§ **Problem to solve**:
From the first line to the last, copy the material word for word; pictures stay out.

++++++++++++++++++++

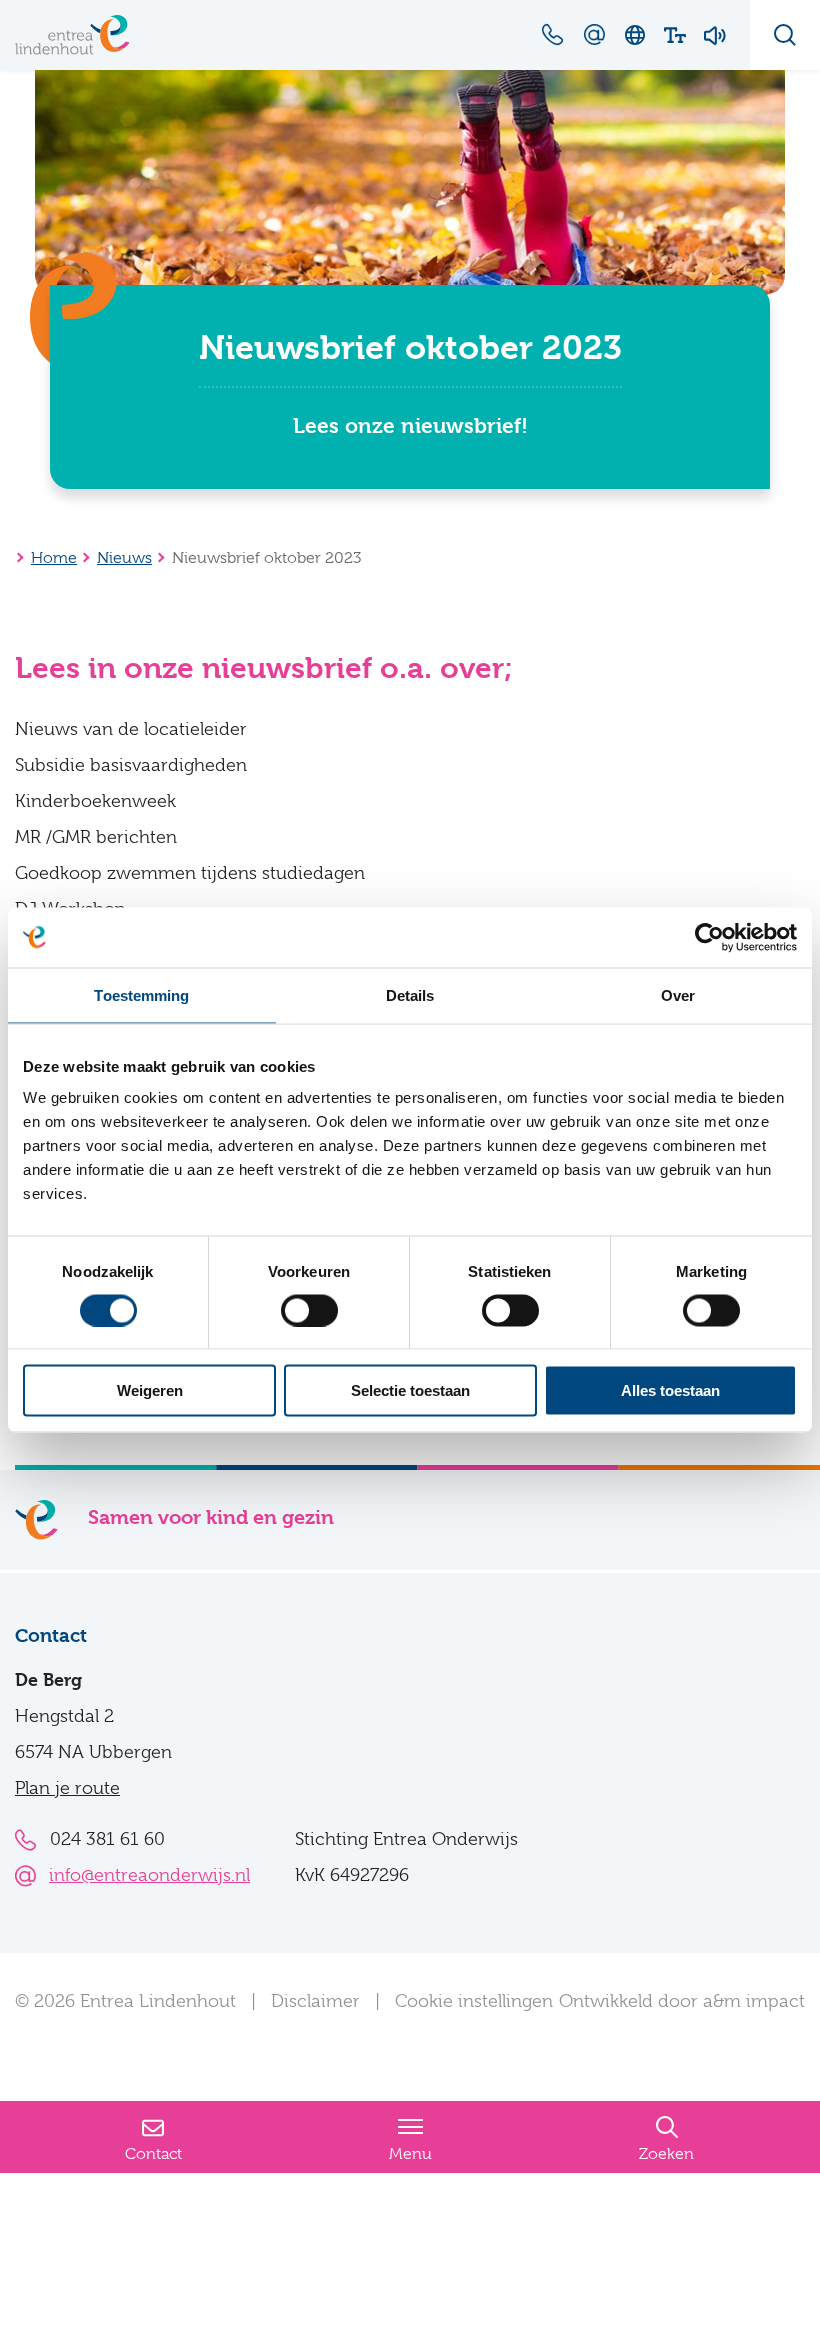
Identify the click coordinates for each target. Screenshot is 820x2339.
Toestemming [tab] (141, 994)
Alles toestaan (670, 1390)
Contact (153, 2154)
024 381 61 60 (107, 1839)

++++++++++++++++++++

§ **Task answer**:
Identify the click coordinates for each target. Screenshot is 820x2339.
Toestemming [tab] (141, 994)
Alles toestaan (670, 1390)
Contact (153, 2154)
024 381 61 60 (107, 1839)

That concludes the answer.